Workshop of BARTOLOMÉ ESTEBAN MURILLO (Seville, 1617 - Cadiz, 1682), XVII century.
"Salvator Mundi".
Oil on copper.
Size: 15 x 10 cm; 17 x 12,7 cm (frame).
This oil painting, framed within the Murillo school (probably a work of Murillo's workshop), shows Christ as "Salvator Mundi", an iconography that represents the Christological concept of Jesus Christ as universal savior, in relation to his role as judge in the Final Judgment and his character of Redeemer. It is characterized by presenting Christ raising his right hand as a sign of blessing, while he supports with his left hand an orb symbolizing the universe, emphasizing the universal character of Christian doctrine and of Christ's redemptive act. The model chosen by the painter here is an adolescent Christ, very close to the Murillo children, faithful to the way in which the Sevillian master resolved the soft flesh tones, the soft features and the velvety tones, moving away from the hieratic models associated with the iconography of the Salvator Mundi. Baroque naturalism can be appreciated in the draperies combined with idealism in the way of resolving the candid countenance.

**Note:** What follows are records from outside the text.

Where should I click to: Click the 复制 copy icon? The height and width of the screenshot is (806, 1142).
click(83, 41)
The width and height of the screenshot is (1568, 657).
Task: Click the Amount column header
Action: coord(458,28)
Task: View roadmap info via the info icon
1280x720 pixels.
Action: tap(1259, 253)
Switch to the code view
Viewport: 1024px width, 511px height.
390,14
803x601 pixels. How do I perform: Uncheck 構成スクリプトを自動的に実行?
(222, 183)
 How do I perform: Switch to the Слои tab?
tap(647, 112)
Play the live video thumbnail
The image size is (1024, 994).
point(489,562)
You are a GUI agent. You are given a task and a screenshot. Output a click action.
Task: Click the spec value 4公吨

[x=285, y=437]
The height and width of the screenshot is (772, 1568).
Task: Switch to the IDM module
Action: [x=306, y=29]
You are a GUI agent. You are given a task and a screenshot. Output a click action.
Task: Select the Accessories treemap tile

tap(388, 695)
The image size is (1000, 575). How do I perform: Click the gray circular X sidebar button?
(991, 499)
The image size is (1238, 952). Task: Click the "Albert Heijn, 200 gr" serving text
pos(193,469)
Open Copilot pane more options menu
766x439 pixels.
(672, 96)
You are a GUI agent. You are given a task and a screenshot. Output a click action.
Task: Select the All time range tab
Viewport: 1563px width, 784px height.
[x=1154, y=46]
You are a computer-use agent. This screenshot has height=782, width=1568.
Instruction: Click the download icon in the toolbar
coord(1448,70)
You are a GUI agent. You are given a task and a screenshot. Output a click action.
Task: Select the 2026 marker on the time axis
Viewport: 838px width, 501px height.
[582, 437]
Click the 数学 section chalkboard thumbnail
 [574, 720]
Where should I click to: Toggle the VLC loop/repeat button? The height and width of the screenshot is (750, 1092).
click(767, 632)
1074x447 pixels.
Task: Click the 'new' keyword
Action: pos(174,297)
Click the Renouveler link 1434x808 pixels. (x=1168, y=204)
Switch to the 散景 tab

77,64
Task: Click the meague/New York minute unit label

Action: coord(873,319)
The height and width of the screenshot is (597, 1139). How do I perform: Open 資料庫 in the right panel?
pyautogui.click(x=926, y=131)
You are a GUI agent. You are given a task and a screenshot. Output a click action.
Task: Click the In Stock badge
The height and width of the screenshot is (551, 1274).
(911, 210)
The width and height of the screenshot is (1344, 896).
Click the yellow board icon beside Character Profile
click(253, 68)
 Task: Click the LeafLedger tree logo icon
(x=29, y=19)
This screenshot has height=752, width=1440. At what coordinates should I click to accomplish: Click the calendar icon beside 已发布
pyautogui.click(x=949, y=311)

Due to its formal characteristics we can relate this work to the school of Murillo, an author whose influence was key to the development of the full baroque not only in the Sevillian school, but also in other areas. Considered by some as the painter who best defines the Spanish Baroque, this master exerted a remarkable influence among his Sevillian contemporaries and, after his death, his wake can be found in other schools even to this day, especially in religious art. In the 18th century his language and iconographic formulas were widely followed and repeated, and during Romanticism numerous copies of his works were made. However, it will be in the Baroque of the eighteenth century when the importance of his influence is most appreciated, spread by his numerous disciples and followers. In fact, in that century he was the best known and most appreciated Spanish painter outside Spain, the only one of whom Sandrart includes a biography in his "Academia picturae eruditae", a work of the late seventeenth century. In the last decades of the 17th century, the emotional, sweet and delicate sentimentality of Murillo prevailed in Seville over the more dramatic one of Valdés Leal, and hence the predominance of his influence in the following century. However, as time progresses, we will find ourselves before an increasingly superficial influence, which focuses on the imitation of models and compositions but leaving aside its plastic language, in favor of formulas more typical of the new century.